Prices are high, considering there is Costco, Trader Joes, and many wine specialists including The Wine Club, K & L Wines, Beltramos, to name some of the major ones, all with better prices. Their sales prices can be very good, but there is game playing sometimes. BevMo has a 2 for 1 sale periodically (technically get the second bottle for $0.05), but they jack up the price of the first bottle by a bit.

Wilfred Wong or WW. He is their resident wine rater, and his scores seem dubious. There is no mention of how he rates the wines, namely does he taste blind. His scores are regularly 2-5 points higher than the Wine Spectator and worse still he rates some mediocre wines qute highly. E.g. the Snoqualmie 2007 Riesling Columbia is WW 91 and WS 88. The Zolo 2008 Torrontes is WW 92 and WS 84 (I'm not 100% sure these are the exact same bottlings).

They lie. They list "retail prices" and then their discount price. But the retail price can be made up. Case in point, the Palo Alto 2007 Red Blend Muale Valley is listed at $20 retail and $13 at BevMo. But $13 is the suggested retail price. BTW, WS's Matt Kramer and others liked this wine quite a bit.

Wilfred Wong's rating scale is completely whacked. Here is how the latest postal mailing explains his 100 point scale:
  • 93-100: Ageworthy, with the potential to improve over 20 years
  • 90-92: Exemplifies precise varietal character, tremendous concentration and superior balance
  • 87-89: Shows excellent varietal character
  • 85-86: Shows very good varietal character
  • 80-84: Shows very good varietal character, but lacks some concentration
First, age worthiness is conflated with quality. This scale makes the moronic assumption, that anything ageworthy is better than anything not. But really, which is better a 93 point ageworthy bottle or a 90 pointer, by this scale? Or if there is a tough, tannic wine that will get better over 5 years to become mediocre, then this gets 93+ points, right?

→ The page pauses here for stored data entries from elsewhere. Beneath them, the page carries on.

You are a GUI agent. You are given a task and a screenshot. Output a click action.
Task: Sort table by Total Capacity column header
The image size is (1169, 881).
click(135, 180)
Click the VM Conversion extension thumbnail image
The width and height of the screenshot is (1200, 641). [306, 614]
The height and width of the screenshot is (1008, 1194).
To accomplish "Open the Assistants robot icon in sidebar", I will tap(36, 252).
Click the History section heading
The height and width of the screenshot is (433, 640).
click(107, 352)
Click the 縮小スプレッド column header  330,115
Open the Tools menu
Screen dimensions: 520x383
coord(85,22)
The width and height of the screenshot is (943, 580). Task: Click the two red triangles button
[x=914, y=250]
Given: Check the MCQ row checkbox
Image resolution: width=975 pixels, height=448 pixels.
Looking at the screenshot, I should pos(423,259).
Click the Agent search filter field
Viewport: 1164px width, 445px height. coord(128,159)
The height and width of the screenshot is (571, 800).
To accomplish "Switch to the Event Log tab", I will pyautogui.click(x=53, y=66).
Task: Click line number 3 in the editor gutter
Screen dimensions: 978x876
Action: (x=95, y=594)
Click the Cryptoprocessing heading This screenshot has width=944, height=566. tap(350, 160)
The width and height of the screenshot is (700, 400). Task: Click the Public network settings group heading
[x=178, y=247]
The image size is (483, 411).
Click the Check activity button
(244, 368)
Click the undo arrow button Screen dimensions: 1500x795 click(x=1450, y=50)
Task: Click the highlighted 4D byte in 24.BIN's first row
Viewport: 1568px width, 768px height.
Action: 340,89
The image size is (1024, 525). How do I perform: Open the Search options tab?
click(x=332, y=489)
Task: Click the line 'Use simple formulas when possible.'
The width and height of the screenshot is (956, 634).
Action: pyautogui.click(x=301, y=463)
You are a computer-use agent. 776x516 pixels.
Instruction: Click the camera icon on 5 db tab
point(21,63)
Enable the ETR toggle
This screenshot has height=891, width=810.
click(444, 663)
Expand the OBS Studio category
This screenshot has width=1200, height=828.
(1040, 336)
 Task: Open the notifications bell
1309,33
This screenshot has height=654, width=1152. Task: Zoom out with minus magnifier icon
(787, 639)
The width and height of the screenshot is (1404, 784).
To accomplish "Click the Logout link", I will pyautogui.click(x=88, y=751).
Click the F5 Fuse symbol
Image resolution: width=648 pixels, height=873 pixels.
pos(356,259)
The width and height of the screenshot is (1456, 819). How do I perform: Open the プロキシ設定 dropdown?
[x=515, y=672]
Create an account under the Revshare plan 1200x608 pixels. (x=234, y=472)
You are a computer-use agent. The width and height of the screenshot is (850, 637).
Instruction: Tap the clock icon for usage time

And what's with this varietal character bit on everything. If there is a rich plush pinot noir as some of the top cult pinot's are, then it gets an 85 or less, because it doesn't express classic pinot varietal character.

The bottom line is his scale does not represent the bottom line quality of the wine. A higher score in the below 92 point range just means more "varietal character", whatever that means. I'm not sure how complexity, spiciness, earthiness, acidity or tannins would fold in.

Because BevMo is a big chain, they don't carry many lower volume wines, with say less than 3,000 cases. So it's hard to find those interesting wines.

The emphasis is on US wines with a pretty decent domestic wine selection. The sections on French, Italian and Australian is poor with only big volume names. The Spanish and South American sections are as good as the competition.

1 Comments:

At 8:07 PM, Blogger Unknown said...

Wow, I didn't know that about Wilfred Wong and his rating scale. Thanks for shedding light on this!